[TEXT SEGMENT]
######
How would you remember Mithali Raj?

she has lived her days reading Rumi, struggling through the ladder, becoming the best bat in the world, and, perhaps, reading Rumi again.
Mithali has lived her days playing cricket, struggling through the ladder, becoming the best bat in the world, and, perhaps, reading Rumi after all of that.

There are usually a lot of mundane TV commercials that are repeatedly broadcast between overs in a major cricket event, and the 2017 Women's World Cup was no different. One particular ad, however, caught my eye; it portrayed an everyday Indian woman breaking stereotypes and bustling her way past the shackles of patriarchy. This was a woman fulfilling the roles generally perceived as 'masculine' by society, much like India's female cricketers were doing on the field.

Evidently, the idea behind the advertisement was to showcase how the Indian woman has liberated herself from the oppressive hands of men. Women can now see 'eye-to-eye', and they don't need to compromise - #SamjhautaNahin was the hashtag used for the campaign.

If only that was all there was to it. The product that the advertisement intended to sell, wait for it, was a beauty soap, which is purported to enhance how a woman looks. Cue the sight of Indian men drooling over Smriti Mandhana's appearance, completely ignoring her brilliant back-foot punches.

But you get the feeling that things are on the verge of changing. India women, at the moment, have reached the zenith of their history. The Prime Minister of the country is waxing eloquent about them, different state governments are giving them jobs and rewards, and the media has found ways to portray itself as the guardian of their trade.

And yet, during the press conference upon arrival from London, when India captain Mithali Raj was asked whether the reward of Rs. 50 Lakh to each member of the team was sufficient and whether there were other demands from the team's side, she was quick to mention that she'd been playing the game when there was no money and no press conferences, and that this question should be asked to those who are new to the side.

Being a journalist, I could make out the question's intended purpose, and I could also appreciate Mithali's ability to keep a straight face while answering dodgy questions. Mithali has had a career long enough to separate the masqueraders from the loyalists, and with the latter too few in number, the woman knew that the dust would settle soon.

That question could have been asked to the kid who wanted a Mandhana jersey, or the 9-year-old girl who told Mamatha Maben, the former India captain, that she'd play alongside Mandhana. Perhaps those kids would have given the answer that the journalist wanted to smudge out. But not Mithali; not someone who, in Jarrod Kimber's words, could also have been 'too old for this shit.'

But she knows that kids of the future would look at the money, and hence she's been calling for a women's IPL. Any which way that may bring more girls towards the game.
######
[PROVIDED RECORDS]

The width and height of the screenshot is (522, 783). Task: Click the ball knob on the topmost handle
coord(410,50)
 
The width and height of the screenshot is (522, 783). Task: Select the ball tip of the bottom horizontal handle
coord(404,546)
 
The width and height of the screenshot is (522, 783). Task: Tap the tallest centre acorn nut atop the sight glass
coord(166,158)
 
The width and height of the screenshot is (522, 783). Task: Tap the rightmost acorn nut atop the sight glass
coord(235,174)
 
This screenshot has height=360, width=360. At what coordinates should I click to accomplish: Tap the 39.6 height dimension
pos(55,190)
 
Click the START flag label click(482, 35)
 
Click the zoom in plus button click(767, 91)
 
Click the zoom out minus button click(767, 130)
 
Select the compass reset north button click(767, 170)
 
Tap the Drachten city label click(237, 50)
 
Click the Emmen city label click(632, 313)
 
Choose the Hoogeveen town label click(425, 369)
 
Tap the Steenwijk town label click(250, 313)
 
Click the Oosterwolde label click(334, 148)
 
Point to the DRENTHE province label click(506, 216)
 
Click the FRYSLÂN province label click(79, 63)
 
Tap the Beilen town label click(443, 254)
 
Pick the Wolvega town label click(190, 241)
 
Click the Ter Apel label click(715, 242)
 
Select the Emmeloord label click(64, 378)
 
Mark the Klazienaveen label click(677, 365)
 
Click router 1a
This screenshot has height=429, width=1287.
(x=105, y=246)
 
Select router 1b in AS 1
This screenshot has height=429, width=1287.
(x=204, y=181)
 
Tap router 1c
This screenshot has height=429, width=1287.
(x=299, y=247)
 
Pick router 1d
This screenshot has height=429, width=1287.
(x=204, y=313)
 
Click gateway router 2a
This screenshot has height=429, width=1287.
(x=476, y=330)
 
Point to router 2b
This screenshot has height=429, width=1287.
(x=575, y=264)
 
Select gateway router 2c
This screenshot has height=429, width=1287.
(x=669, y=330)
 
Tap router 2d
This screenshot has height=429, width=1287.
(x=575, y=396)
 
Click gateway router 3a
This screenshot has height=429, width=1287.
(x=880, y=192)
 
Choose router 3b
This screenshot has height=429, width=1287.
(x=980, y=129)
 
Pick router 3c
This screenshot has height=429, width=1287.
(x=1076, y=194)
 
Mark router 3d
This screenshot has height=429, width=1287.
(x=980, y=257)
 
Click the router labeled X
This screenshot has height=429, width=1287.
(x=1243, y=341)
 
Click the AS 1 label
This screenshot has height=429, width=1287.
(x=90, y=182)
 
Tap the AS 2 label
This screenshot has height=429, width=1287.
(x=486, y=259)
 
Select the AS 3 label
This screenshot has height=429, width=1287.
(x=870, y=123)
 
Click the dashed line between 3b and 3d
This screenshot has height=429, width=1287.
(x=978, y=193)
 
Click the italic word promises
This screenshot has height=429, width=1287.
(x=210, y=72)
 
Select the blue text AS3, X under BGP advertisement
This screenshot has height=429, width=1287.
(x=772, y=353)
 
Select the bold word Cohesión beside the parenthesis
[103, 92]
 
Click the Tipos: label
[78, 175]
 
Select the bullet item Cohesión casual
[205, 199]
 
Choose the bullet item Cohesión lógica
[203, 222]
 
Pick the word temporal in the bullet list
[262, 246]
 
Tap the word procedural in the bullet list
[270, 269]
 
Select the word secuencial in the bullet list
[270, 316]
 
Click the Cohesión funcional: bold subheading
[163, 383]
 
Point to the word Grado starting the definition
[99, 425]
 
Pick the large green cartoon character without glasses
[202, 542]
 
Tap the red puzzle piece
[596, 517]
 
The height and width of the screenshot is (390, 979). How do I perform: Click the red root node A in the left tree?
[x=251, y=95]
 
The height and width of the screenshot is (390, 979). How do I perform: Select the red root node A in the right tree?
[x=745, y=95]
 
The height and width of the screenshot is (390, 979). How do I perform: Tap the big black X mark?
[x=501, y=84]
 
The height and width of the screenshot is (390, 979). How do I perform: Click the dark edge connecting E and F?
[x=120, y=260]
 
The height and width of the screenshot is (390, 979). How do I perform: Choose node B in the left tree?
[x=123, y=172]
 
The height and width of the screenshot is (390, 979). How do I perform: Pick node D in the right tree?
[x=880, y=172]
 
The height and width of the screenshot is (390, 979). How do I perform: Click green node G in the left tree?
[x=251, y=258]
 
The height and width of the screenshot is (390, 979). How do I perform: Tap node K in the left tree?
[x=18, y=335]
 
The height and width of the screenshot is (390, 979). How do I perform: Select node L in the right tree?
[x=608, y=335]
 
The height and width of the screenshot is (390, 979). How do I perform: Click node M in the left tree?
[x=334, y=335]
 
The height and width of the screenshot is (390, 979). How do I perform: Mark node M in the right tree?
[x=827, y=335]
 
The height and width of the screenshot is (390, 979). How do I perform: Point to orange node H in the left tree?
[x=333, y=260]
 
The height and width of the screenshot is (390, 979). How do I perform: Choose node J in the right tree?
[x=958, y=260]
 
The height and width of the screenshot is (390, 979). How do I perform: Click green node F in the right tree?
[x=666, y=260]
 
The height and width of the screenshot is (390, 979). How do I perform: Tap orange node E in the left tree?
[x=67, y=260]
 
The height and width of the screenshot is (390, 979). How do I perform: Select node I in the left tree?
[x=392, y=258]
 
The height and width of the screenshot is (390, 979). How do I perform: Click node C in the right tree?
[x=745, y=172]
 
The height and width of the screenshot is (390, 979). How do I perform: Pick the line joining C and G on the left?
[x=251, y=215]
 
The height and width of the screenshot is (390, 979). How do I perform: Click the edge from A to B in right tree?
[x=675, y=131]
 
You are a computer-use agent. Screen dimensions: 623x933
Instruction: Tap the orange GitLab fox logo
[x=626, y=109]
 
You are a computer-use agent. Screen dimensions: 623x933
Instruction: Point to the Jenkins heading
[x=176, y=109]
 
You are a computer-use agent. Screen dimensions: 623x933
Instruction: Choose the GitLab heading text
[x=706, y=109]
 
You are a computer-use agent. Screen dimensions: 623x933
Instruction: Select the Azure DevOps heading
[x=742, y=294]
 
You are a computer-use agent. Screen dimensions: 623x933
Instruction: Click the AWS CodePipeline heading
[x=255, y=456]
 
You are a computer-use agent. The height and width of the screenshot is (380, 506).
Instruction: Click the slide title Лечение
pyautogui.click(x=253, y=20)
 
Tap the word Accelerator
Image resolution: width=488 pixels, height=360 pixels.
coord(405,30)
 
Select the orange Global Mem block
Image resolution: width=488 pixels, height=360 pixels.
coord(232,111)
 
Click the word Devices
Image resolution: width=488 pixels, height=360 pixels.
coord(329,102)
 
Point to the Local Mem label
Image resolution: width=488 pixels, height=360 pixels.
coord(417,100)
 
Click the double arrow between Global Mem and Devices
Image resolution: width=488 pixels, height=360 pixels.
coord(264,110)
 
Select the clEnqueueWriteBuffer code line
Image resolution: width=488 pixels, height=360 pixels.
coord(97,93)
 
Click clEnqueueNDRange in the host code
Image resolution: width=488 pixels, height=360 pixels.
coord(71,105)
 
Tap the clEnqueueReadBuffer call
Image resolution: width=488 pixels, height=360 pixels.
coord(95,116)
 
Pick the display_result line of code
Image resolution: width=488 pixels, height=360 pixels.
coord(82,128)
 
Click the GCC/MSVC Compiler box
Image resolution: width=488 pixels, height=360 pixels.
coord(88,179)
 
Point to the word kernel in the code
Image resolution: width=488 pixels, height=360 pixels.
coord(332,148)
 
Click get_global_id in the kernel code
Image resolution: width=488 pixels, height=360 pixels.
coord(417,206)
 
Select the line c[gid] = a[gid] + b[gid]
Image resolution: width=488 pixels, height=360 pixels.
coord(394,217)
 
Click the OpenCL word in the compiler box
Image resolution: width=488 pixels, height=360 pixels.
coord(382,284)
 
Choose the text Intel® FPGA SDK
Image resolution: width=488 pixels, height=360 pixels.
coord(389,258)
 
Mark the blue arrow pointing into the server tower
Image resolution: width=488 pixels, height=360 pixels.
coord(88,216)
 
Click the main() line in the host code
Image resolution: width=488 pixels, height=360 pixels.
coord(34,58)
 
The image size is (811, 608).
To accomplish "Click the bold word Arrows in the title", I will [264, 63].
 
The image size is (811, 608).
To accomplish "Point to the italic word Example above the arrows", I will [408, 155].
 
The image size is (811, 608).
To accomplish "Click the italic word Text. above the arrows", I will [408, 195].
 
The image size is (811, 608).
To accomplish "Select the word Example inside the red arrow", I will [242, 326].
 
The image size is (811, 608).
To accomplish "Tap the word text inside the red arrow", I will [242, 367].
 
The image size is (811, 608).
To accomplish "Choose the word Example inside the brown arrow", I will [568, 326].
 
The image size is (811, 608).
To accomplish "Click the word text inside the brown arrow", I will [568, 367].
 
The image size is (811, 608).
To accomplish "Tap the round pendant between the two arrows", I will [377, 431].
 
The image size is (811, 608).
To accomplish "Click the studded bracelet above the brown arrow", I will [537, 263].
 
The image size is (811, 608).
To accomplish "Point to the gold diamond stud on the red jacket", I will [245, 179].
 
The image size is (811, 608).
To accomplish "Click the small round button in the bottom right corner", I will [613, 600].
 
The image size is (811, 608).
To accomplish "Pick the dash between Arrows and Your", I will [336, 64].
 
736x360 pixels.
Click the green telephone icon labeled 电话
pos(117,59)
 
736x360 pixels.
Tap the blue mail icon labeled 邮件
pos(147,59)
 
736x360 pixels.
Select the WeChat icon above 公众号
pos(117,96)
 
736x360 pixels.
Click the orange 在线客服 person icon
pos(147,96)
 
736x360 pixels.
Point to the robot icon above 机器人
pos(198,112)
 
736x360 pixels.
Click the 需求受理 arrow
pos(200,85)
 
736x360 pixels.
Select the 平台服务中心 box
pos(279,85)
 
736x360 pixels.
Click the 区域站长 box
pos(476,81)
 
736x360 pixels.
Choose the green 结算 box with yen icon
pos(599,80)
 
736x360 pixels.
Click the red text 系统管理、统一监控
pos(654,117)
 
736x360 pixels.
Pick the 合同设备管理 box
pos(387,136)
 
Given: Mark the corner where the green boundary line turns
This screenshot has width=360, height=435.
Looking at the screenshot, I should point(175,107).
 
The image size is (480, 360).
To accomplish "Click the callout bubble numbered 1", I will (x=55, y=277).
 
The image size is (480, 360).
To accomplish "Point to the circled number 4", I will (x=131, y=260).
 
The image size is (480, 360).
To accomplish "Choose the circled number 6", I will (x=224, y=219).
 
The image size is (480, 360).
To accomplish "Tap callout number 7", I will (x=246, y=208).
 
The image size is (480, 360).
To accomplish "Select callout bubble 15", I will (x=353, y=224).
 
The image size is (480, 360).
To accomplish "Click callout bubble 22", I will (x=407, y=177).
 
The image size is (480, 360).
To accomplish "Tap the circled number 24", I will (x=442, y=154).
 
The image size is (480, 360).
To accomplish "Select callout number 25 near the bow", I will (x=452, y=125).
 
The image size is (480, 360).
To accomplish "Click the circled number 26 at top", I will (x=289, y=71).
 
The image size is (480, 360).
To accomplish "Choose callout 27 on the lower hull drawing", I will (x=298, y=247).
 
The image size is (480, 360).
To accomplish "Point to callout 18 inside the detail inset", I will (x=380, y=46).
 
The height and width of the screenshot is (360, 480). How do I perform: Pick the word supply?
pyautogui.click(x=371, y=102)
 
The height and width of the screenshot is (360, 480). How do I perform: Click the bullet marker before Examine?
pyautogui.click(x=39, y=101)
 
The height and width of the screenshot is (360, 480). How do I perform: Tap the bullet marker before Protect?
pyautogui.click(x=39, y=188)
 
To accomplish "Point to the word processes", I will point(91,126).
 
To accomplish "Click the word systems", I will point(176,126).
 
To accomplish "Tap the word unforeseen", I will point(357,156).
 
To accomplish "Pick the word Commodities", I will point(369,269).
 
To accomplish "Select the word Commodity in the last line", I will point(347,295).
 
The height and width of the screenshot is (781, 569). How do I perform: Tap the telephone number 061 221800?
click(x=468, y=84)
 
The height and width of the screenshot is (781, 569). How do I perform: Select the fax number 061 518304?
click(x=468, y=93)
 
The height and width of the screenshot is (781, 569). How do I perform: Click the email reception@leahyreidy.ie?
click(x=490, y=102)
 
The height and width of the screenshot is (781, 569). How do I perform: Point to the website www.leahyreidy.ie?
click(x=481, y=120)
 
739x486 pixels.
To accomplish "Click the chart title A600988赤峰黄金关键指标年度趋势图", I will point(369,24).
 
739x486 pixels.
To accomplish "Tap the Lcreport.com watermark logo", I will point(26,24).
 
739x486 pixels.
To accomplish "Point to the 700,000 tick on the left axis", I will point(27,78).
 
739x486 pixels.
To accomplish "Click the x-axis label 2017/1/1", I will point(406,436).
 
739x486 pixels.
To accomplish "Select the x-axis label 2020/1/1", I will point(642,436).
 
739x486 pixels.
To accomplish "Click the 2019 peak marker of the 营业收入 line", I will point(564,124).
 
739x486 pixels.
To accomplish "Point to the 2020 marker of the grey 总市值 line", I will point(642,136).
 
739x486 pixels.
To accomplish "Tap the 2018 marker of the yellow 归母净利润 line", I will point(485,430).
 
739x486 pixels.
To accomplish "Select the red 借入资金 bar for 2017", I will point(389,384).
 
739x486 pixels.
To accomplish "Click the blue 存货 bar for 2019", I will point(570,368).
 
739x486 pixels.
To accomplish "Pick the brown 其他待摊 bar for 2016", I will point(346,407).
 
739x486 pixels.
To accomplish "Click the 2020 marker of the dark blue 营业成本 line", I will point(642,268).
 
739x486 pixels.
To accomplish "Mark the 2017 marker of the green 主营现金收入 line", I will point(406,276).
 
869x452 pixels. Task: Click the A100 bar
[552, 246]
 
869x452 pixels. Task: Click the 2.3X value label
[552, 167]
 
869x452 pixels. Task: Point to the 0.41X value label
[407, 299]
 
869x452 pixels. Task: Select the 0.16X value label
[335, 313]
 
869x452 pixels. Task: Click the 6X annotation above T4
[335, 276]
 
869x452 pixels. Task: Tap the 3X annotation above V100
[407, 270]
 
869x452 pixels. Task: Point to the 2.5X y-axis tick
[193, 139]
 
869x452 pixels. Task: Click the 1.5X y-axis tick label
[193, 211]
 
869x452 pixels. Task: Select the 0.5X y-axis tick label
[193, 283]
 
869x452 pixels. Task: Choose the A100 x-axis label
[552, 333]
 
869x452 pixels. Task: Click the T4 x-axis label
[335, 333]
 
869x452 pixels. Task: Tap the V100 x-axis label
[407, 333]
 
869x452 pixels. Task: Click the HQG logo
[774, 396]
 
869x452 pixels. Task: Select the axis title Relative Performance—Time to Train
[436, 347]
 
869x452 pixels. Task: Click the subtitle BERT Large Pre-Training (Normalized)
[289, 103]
######
[SHORT EXERCISE A]
Answer these questions from the Mithali Raj article:
(i) Which hashtag did the advertisement campaign use?
(ii) What product was the advertisement trying to sell?
(iii) What has Mithali been calling for, knowing that future kids would look at the money?
[SHORT EXERCISE B] Write the next few paragraphs of the Mithali Raj article, carrying on from its final sentence.
The entries aren't needed for what follows.

[WRITTEN REPLY A]
(i) #SamjhautaNahin
(ii) A beauty soap
(iii) A women's IPL

[WRITTEN REPLY B]
That the idea is still a far-fetched one, not just in the BCCI's words, but also because the base of women cricketers in India isn't wide enough to have enough players for such a tournament, is evident.

For instance, 9 out of the 15 members of the India squad that featured in the World Cup play for the Railways. It speaks not only of the lack of a resource pool at the domestic level but also of a lack of competition to get into the side.

Whether there would be a women's IPL or not, whether India's next bilateral series would be broadcast or not, and whether there will be another 2017 or not, would not, I assume, in any way, affect Mithali. For she has lived her days reading Rumi, struggling through the ladder, becoming the best bat in the world, and, perhaps, reading Rumi again.

*****

Mithali has 6190 ODI runs against her name, and the next highest run-scorer for India who's still active in international cricket, Harmanpreet Kaur, is 4065 runs behind.
Mithali has 6190 ODI runs against her name, and the next highest run-scorer for India who's still active in international cricket, Harmanpreet Kaur, is 4065 runs behind.

Mithali's legacy is nothing but an extension of how the loyalists -- and there are a few of them -- have gone about their custom of making the girls play. Making them play for the country had been a distant dream for quite some time, and a dream snatched away thereafter.

It was hence fitting enough that I spoke to Shanta Rangaswamy, one of the founding architects of the women's game in India -- for the uninitiated, a previously-written article on this platform would tell you why -- and tried to foresee through her eyes as to where does Mithali go from here and what does she leave behind.

"I personally feel watching Mithali play, she has at least two more years left in her. She's said that it is her last World Cup, but she hasn't said that she is going to retire. I don't want to jump the gun, but at least for two more years she can serve the game, if not more," Shanta says, her voice holding up at first and then coming through over call.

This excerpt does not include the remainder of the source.